#### RECORD EXTRACTS
++++
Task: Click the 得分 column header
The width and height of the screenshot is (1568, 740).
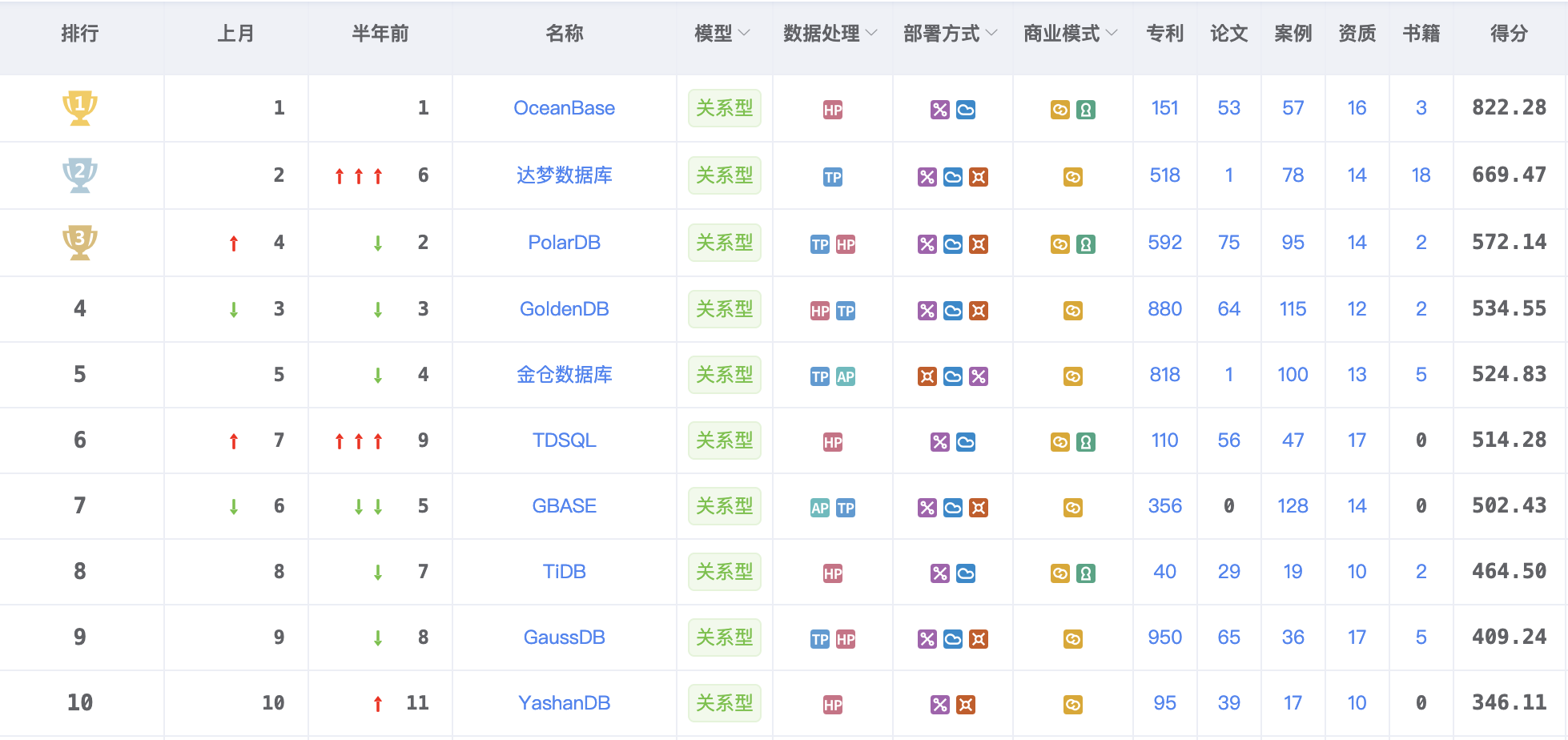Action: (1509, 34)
++++
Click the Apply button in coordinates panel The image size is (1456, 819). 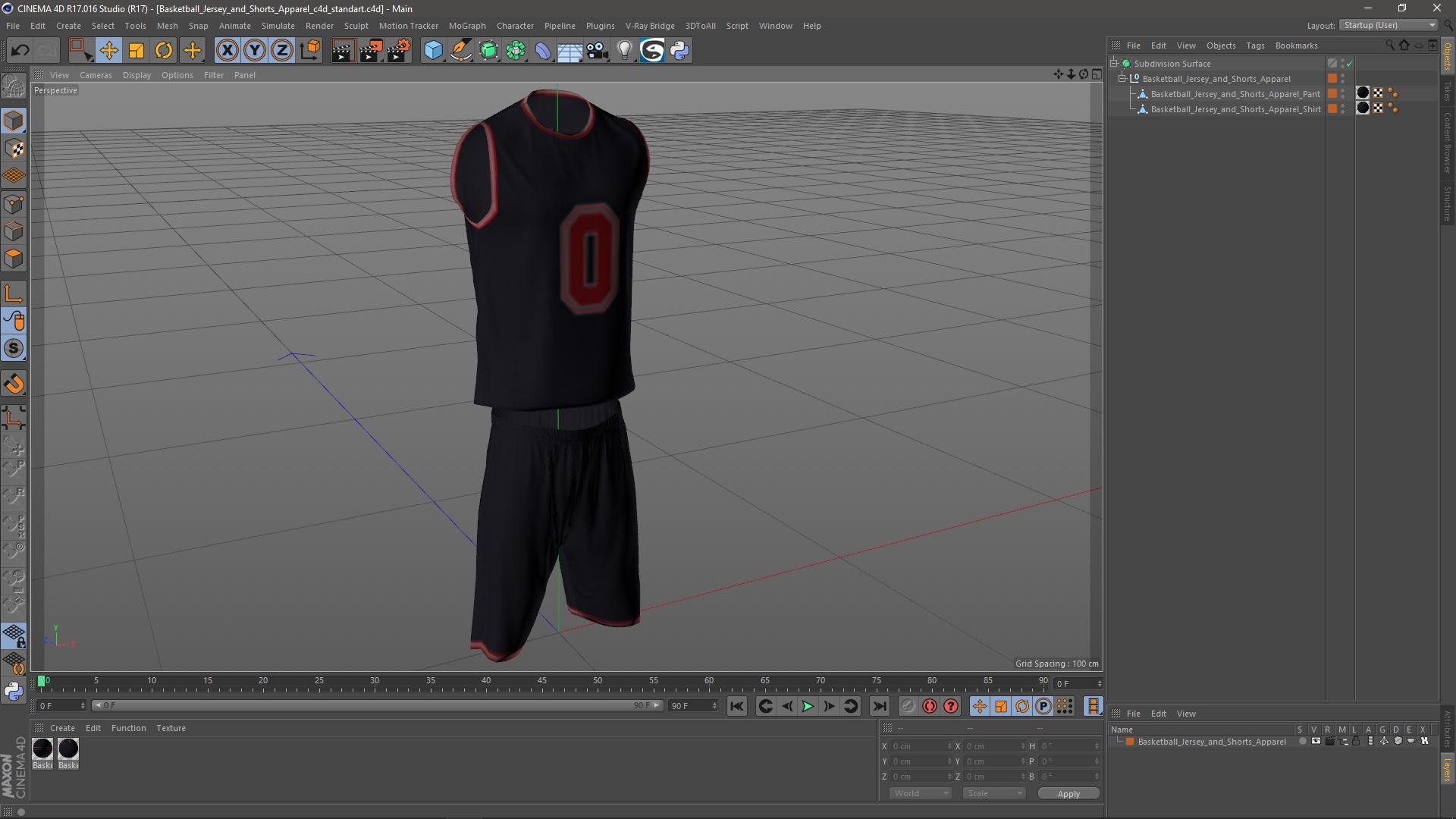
++++
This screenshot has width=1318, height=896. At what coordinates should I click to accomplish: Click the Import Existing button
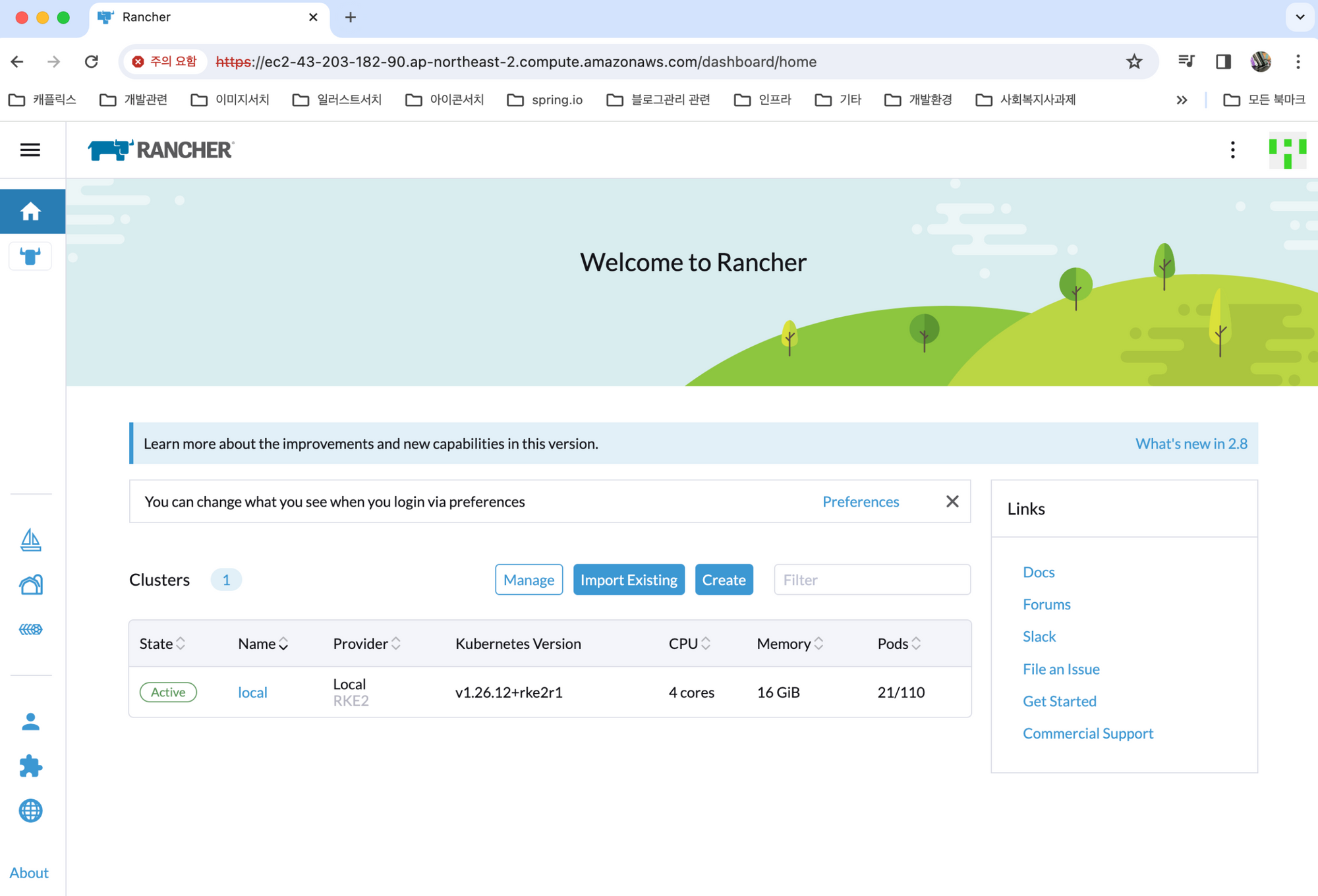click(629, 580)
++++
#### TASK TO COMPLETE
Identify each line of the records above that contains the string "height" and copy those lines out in full.

#### OUTPUT
The width and height of the screenshot is (1568, 740).
This screenshot has width=1318, height=896. At what coordinates should I click to accomplish: Click the Import Existing button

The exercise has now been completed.